現代を生きるロミオとジュリエット、『世界で不運で幸せな私』

『世界で一番不運で幸せな私』
邦題だけ見るとよくあるラブコメのようだけど、原題はJEU D'ENFANT=「子どもの遊び」です。最近の恋愛映画は邦題で損している気がするんですよね。フタを開ければ意外と恋愛一辺倒ではないものも結構あるのに「わたしが○○した10の理由」だとか「○○なわたし」とか偏差値の低そうな邦題ばかりつけるから男性にスイーツ映画とバカにされるんですよ。まぁ大半が女性のロマンチスムを満たしてくれるものばかりというのは否定できませんが。

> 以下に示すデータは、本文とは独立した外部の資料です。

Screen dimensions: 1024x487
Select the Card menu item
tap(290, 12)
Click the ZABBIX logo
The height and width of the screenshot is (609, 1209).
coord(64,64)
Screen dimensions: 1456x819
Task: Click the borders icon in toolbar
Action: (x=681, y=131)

まぁそれはさておき。今を時めくフランスの女優マリオン・コティヤールが主演の映画です。幼馴染の男の子と女の子はそれぞれ小さい頃に心に闇を抱えています。お互いの淋しさを埋めあうようにおもちゃの缶を使ったイタズラゲームをしてきた二人は、大人になってもゲームを繰り返しからかい合います。本当は愛し合っているはずなのにこのイタズラゲームのせいで素直になれない二人。次第にエスカレートしていく“イタズラ”が導く二人の結末とは?クレイジーカップルの究極の純愛物語です。

このイタズラゲームのイタズラ度がですね、半端じゃないんですよ。無邪気だからこそ性質が悪い。私の中学の担任は子どもの頃にエイプリルフールだから親を騙そうと「学校の先生が事故に遭って入院した」と嘘をつきました。 それを信じた両親はすぐにお見舞いに行かなければとお見舞いの品を用意して先生に連絡してしまいました。それで嘘だとバレてがっつり怒られた訳です。いくらエイプリルフールといえどなんでこんな不謹慎な嘘ついたのだろうと大人の私たちは思いますが、善悪の判断がつかない子どもにとってはこれも単なるイタズラなんですよね。この映画の主人公の二人はこういった性質の悪いイタズラを大人になっても繰り返し、その様子はおもちゃの缶に描かれている回転木馬がぐるぐると回り続けているかのよう。

イラストレーターもこなす監督の作り出すビジュアルはとても幻想的です。幼少時代の黄色味が強くカラフルな画面は「アメリ」のような可愛らしさ。子ども独特の世界観を見事に表現していて、ファンタジーなシーンもあります。 しかし大人になるにつれて画面の色味は褪せていき、『トレインスポッティング』のような生意気さや鋭さが出てくる。

全編通してシャンソンの定番「バラ色の人生」が様々なヴァージョンで流れ、私は特にエンドロールのが気に入りました。確かフランスの歌手ZAZIEだったかな?彼女の曲は好きです♪

コミカルでシニックなのに、詩的で古典悲劇も含まれているところが異色だと思いました。現代版ロミオとジュリエットですね。